Strings from the Library of Babel: Random Sampling as a Strong Baseline for Prompt Optimisation
This challenges the assumption that effective prompts must be human-readable or task-relevant, providing a strong baseline for prompt optimization research, though it is incremental in nature.
The paper tackled prompt optimization for text classification by showing that randomly sampled token separators can match or exceed the performance of language model-generated and human-curated prompts, with less than 1% difference from self-optimization methods and a 12% average improvement over human baselines across nine tasks.

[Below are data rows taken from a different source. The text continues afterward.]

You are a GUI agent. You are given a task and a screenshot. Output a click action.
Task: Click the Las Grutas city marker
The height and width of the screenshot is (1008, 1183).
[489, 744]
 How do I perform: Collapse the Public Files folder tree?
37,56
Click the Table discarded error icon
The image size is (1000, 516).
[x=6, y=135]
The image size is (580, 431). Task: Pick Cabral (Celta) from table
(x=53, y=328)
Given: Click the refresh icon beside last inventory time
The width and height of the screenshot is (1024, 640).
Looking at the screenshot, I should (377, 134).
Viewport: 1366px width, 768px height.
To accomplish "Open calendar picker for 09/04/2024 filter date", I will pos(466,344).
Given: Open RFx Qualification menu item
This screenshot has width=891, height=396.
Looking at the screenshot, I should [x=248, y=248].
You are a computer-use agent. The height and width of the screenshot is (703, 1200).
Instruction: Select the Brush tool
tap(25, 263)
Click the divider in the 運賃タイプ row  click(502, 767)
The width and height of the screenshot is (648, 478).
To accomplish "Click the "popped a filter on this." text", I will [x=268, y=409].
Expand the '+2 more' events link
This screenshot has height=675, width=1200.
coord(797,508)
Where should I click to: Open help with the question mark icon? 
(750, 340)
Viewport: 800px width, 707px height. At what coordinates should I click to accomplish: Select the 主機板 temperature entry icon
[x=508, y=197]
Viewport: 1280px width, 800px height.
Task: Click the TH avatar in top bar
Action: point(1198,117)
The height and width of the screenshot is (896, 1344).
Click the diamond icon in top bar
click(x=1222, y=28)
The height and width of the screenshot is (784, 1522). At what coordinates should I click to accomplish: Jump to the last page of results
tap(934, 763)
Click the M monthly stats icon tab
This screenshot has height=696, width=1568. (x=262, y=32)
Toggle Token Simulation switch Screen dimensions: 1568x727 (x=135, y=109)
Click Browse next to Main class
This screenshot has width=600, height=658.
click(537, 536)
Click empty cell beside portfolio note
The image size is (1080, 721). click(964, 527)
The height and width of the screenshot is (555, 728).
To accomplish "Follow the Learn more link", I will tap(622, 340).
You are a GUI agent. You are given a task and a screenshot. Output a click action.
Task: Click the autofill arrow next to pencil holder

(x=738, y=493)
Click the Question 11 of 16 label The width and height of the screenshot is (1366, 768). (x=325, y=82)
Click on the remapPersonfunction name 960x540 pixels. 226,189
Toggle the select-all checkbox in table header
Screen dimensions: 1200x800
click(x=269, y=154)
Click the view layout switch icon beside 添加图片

Recent prompt optimisation approaches use the generative nature of language models to produce prompts -- even rivaling the performance of human-curated prompts. In this paper, we demonstrate that randomly sampling tokens from the model vocabulary as ``separators'' can be as effective as language models for prompt-style text classification. Our experiments show that random separators are competitive baselines, having less than a 1% difference compared to previous self-optimisation methods and showing a 12% average relative improvement over strong human baselines across nine text classification tasks and eight language models. We further analyse this phenomenon in detail using three different random generation strategies, establishing that the language space is rich with potentially good separators, with a greater than 40% average chance that a randomly drawn separator performs better than human-curated separators. These observations challenge the common assumption that an effective prompt should be human readable or task relevant and establish a strong baseline for prompt optimisation research.